26–30 Sept 2016
Karlsruhe Institute of Technology (KIT)
Europe/Zurich timezone

Evaluation of GPUs for High-Level Triggers in High Energy Physics

29 Sept 2016, 15:40
25m
Redtenbacher Lecture Hall (Building 10.91)

Redtenbacher Lecture Hall (Building 10.91)

Oral Trigger Trigger

Speaker

Hannes Heiner Mohr (KIT - Karlsruhe Institute of Technology (DE))

Description

Modern High Energy Physics Trigger Systems require high data throughput on the Gigabyte scale and latencies in the range of a few microseconds.
Traditionally, those requirements could only be met by expensive, dedicated hardware like FPGAs and ASICs.
However, GPUs provide high-performance and pose an affordable and easily programmable alternative.
In this paper we evaluate modern GPGPUs as a flexible alternative to traditional approaches.
We discus the performance, throughput and latency of commonly used algorithms and give an overview of possible benefits as well as downsides of this approach.
Finally, we give a brief outlook of possible future developments.

Summary

The CMS experiment at the LHC at CERN will face a major luminosity increase in its upcoming phase 2 upgrade.
With a luminosity of $10^{34}\,\mathrm{cm}^{-2}\mathrm{s}^{-1}$ corresponding to an increase in the number of collsions by a factor of 10 and pileups of around 140.
The detector produces roughly $50\,\mathrm{Tb}/\mathrm{s}$ of tracker data that need to be processed by the trigger systems within a timing window of as low as $12\,\mu\,\mathrm{s}$.
In order to meet such requirements, new trigger architectures need to be developed. Such systems are commonly developed based on FPGAs and ASICs, which, while being highly customizable for the application, are generally expensive, both in cost and maintenance time.

The Institute for Data Processing and Electronics at the Karlsruhe Institute of Technology has started to investigate alternative approaches for such trigger systems, based on modern high-performance computing (HPC) technologies.

One of the most promising trends in the area of HPC is the processing of data with the aid of general purpose graphics processing units (GPGPUs). GPGPUs have seen rapid advances in performance over the last decade.
Software development frameworks such as CUDA and OpenCL have further increased the accessibility of GPGPUs for scientific computing.
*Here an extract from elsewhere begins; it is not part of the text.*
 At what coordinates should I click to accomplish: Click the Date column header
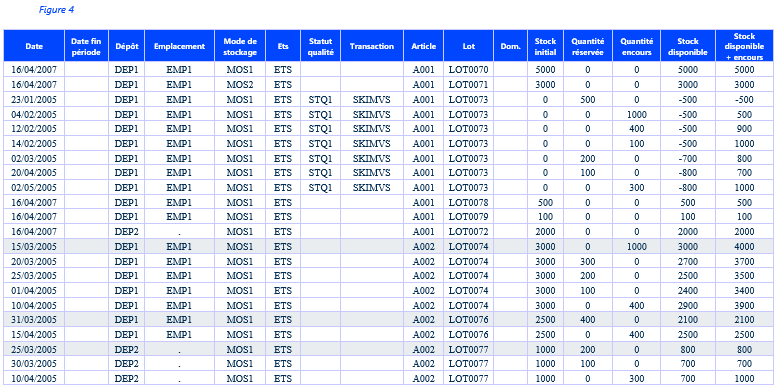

In this work we evaluate Track Seeding and Track Finding approaches, based on GPGPUs to be used as online Level-1 Track Trigger Systems at the example of the CMS experiment, specific to it's phase 2 upgrade.

We compare the performance and latency on different generations of graphics card, both on older and very recent hardware, as well as for both prominent Software Development Frameworks, OpenCL and CUDA, and discuss their respective benefits and limitations.

First results show processing times as low as 7 microseconds for the track seeding step, utilizing a Hough Transform approach, with a detector segmentation similar to what has been used by FPGA based trigger systems.
We present performance measurements for track seeding and track fitting and discuss their respective suitability for GPUs in general, as well as their flexibility with regard to possible changes in the not yet fully realized detector layout.
Furthermore, we also briefly discuss the quality of the used algorithms in terms of track finding efficiency, based on the official, preliminary Monte Carlo Simulation data for the detector. The results are validated by the CMS Software Framwork (CMSSW).

An overview of recent graphics processors and memory developments is given, to provide an estimate of the performance that we may expect to see in the near future.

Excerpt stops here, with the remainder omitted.